Para muitas profissões a chegada da velhice, com a aposentadoria, pode significar um prêmio, a possibilidade de descanso pode vir como uma bênção, e aí podemos citar trabalhadores braçais, operários de diversos ramos de atividades, professores...Mas para os artistas a chegada da velhice é sempre mais complicada. “Deixem-me sozinha”, teria dito Greta Garbo, uma das divas do cinema, recolhendo-se ao seu claustro voluntário para não exibir publicamente a decadência física. No terrível “O Que terá acontecido a Baby Jane?” a coisa é a mais dramática e cruel, pois a personagem vivida por Bette Davis ainda se liga, mesmo com a idade avançada, a um período de sucesso vivido na infância. Como aceitar a passagem do tempo inexorável, que deixa suas marcas impiedosas principalmente no rosto das mulheres que foram lindas? Tentativas desesperadas de preservação da fase áurea da vida podem criar,via cirurgias plásticas, verdadeiros monstros. É certo que a forma com que as pessoas encaram o ocaso da existência varia muito. Muitos atletas poderosos, exemplos de perfeição física, acabam seus dias como instrutores, treinadores, e não se sentem infelizes com a consciência das limitações que o tempo traz à prática do esporte que os consagrou durante a vida.
Pensando nessas questões, o ator Dustin Hoffman, já com 75 anos, produziu e dirigiu “O Quarteto”, sobre um grupo de músicos aposentados que vivem juntos numa “Casa de Repouso” luxuosa, embora prestes a fechar as portas. Eles são representantes principalmente da música erudita, instrumentistas e cantores de ópera. Para eles o envelhecimento é muito mais complicado: As vozes já não alcançam as notas, o fôlego já não é o mesmo, e muitas vezes a audição diminuída pode ser uma perversa contribuição para a piora do quadro geral... “O Quarteto” leva essas questões com leveza e bom humor. A história é ótima, embora completamente inverossímel. Um ótimo elenco se encarrega de garantir o interesse do começo ao fim, e isso é feito na dose certa, pois o filme é enxuto, com cerca de 90 min de duração.

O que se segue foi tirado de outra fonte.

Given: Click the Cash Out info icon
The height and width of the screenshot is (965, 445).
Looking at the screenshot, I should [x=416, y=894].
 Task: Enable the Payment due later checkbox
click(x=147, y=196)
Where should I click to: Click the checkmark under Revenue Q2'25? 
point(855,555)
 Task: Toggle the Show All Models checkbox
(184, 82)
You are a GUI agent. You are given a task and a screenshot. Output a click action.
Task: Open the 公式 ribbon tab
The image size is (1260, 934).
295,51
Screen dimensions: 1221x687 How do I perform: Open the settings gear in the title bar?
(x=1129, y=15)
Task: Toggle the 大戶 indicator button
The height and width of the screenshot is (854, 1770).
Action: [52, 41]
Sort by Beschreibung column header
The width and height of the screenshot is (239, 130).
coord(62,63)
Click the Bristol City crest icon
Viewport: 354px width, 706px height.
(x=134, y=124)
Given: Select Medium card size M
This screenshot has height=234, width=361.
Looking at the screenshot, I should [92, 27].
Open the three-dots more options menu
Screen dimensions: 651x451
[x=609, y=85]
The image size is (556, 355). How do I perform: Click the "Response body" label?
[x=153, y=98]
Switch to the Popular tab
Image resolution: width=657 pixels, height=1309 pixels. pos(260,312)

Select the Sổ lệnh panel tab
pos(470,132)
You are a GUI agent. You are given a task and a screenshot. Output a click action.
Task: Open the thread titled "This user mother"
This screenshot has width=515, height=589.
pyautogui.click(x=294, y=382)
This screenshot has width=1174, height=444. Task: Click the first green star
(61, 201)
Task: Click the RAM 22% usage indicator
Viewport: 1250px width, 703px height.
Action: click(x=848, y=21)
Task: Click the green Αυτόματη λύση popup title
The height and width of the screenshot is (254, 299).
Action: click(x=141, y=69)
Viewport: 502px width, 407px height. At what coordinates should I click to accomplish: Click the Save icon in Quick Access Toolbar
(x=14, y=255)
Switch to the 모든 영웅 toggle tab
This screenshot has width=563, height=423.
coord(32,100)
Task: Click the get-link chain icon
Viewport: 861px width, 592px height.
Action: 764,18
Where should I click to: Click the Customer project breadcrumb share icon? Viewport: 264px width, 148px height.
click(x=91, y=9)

O saboroso desenrolar da trama não nos prepara sustos, nem reviravoltas. O espectador aguarda, naturalmente, que a reunião do quarteto de cantores, com todas as limitações possíveis advindas da idade, com a guerra de egos que nunca tem fim, com um romance requentado, chegue a bom termo. A forma com que Hoffman conduz a trama, ocultando delicadamente as vozes dos quatro cantores quando rolam os ensaios do Rigoletto, de Verdi, é envolvente e chega a comover. O que veremos? Um fiasco provocado pela perda natural do potencial vocal do quarteto? Um sucesso retumbante que coloque velhos e conhecidos astros e estrelas da música lírica sob os holofotes da mídia e aplausos da crítica? A solução é mais do que original e apropriada.
Apesar de todo o elenco ser muito competente, Maggie Smith, naturalmente, rouba a cena. A grande dama do cinema inglês mais uma vez impõe  sua figura extraordinária para compor uma cantora lírica de ego inflado, cheia de recordações dolorosas, e que precisará reavaliar seu comportamento diante dos outros, da velhice e da arte. Smith é muito bem acompanhada por Tom Courteney, Pauline Collins e Billy Connolly.

“O Quarteto” não é uma obra-prima, nem sequer um grande filme. Mas pode ser visto com muito prazer e com muita ternura. Não há amargura no desenrolar da história, e mais uma vez vemos, pelos olhos de um cineasta, que na vida do artista sempre haverá espaço para o brilho antes que se fechem as cortinas!